■ **EXERCISES**
1 > Please rewrite the diary entry's passage starting at "Brick Lane and" and ending at "left the house.", with "Redcliff" changed to "Red Cliff".
2 > Using the diary entry, explain why the Ivy was in blossom.

■ **QUOTED PASSAGE**
Monday 13 September 2021

Brick Lane and Redcliff at high tide


After the WEBS survey at Pickering Park I headed to Brickyard Lane to check Redcliff again. I park near the end of the lane and walk towards the Humber on this wooded lane. What a different day to last week's: cool, cloudy, and still, with an hour to high tide as I arrived. I explored around Brick Lane first. A skein of Pink-footed geese flew over NE, a surprise as so early, but only on Saturday I thought I heard their calls overhead as I left the house. 



As I return to the lane, I flush a Grey Wagtail by the large puddle.
There is a mixed flock of tits, with Blue, Great, Long-tailed and a surprise Marsh tit, which repeatedly returns to an elder. A Treecreeper is also about.
Marsh tit.
Marsh tit.
The hot weather of last week has brought the Ivy into blossom. There was a large one growing at the base of a dead tree. Despite the cool conditions, Ivy was bursting with insects, mainly wasps, honey bees and droneflies. 

Dronefly, Eristalis tenax.

■ **SOURCE MATERIAL**
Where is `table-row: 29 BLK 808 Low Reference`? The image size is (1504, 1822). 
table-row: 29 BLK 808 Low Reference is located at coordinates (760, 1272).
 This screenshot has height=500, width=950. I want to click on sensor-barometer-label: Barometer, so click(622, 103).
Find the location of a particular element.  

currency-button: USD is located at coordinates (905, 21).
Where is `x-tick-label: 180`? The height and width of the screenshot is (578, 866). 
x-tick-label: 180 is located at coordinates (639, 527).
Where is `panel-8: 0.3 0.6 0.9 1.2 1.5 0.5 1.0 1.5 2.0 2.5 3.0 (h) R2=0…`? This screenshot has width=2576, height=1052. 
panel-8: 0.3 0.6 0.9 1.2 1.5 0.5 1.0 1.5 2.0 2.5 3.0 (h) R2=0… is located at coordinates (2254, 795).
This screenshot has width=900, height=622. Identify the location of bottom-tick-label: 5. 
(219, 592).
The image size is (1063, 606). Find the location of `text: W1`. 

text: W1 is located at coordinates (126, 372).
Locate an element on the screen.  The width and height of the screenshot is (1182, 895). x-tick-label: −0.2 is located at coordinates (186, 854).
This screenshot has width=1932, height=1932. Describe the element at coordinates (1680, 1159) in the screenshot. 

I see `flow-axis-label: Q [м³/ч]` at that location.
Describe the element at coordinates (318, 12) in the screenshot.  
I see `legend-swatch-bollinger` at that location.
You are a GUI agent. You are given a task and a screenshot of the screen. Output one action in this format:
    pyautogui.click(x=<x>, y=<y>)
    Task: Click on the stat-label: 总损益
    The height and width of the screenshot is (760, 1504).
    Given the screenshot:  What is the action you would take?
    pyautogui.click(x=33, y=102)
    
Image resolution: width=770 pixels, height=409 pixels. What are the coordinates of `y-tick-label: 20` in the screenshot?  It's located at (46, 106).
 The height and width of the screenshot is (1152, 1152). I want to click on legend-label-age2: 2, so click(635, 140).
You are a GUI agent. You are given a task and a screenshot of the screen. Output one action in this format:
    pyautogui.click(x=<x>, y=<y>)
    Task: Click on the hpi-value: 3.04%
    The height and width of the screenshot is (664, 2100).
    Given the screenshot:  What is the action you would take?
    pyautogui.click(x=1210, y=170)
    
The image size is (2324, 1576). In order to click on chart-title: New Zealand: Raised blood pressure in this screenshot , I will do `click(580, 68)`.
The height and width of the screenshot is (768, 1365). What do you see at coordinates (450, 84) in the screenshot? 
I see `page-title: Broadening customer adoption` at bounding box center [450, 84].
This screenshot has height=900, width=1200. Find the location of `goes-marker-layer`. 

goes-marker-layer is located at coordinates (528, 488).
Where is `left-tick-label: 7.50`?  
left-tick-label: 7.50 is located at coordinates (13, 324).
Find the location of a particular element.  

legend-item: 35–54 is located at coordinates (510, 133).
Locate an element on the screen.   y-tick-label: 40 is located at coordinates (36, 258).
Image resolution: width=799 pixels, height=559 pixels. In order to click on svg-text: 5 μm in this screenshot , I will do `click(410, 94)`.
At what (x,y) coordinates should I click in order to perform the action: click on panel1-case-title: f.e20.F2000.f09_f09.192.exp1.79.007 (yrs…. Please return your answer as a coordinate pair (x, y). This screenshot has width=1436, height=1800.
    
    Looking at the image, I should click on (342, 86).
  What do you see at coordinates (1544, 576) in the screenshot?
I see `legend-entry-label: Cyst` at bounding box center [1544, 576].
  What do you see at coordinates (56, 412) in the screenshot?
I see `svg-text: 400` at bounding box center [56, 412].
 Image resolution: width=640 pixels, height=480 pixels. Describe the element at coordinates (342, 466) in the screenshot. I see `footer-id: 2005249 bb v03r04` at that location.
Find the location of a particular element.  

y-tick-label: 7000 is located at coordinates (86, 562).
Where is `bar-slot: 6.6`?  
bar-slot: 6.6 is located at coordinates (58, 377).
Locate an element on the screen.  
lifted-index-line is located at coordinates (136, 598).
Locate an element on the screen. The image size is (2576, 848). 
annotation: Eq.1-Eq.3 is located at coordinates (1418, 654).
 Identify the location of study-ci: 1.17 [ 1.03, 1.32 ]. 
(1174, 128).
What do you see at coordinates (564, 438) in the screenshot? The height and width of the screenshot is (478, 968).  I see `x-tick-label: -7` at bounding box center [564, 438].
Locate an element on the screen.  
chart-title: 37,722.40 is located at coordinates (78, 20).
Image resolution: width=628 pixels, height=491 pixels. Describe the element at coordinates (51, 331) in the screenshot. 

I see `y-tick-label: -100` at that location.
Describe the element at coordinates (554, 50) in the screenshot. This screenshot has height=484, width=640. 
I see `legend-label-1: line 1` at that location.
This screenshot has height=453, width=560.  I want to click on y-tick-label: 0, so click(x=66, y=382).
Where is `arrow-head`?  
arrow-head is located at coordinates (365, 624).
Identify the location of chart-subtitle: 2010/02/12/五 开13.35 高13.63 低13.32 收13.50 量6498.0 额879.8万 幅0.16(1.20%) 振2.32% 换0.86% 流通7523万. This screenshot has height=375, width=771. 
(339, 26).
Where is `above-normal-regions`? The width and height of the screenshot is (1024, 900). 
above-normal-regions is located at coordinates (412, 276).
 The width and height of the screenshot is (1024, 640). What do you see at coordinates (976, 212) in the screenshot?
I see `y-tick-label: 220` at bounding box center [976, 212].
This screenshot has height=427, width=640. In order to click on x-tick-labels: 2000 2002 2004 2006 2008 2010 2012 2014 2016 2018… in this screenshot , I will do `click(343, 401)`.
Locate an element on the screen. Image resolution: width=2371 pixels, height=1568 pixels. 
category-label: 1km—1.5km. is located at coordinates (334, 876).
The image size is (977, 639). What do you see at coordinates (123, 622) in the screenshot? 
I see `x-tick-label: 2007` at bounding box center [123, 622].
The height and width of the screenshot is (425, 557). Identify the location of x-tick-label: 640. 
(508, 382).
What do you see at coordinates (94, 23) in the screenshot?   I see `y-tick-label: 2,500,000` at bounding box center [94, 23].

■ **YOUR WRITTEN ANSWERS**
1 >
Brick Lane and Red Cliff at high tide


After the WEBS survey at Pickering Park I headed to Brickyard Lane to check Red Cliff again. I park near the end of the lane and walk towards the Humber on this wooded lane. What a different day to last week's: cool, cloudy, and still, with an hour to high tide as I arrived. I explored around Brick Lane first. A skein of Pink-footed geese flew over NE, a surprise as so early, but only on Saturday I thought I heard their calls overhead as I left the house.

2 > The Ivy was in blossom because of the hot weather of the previous week.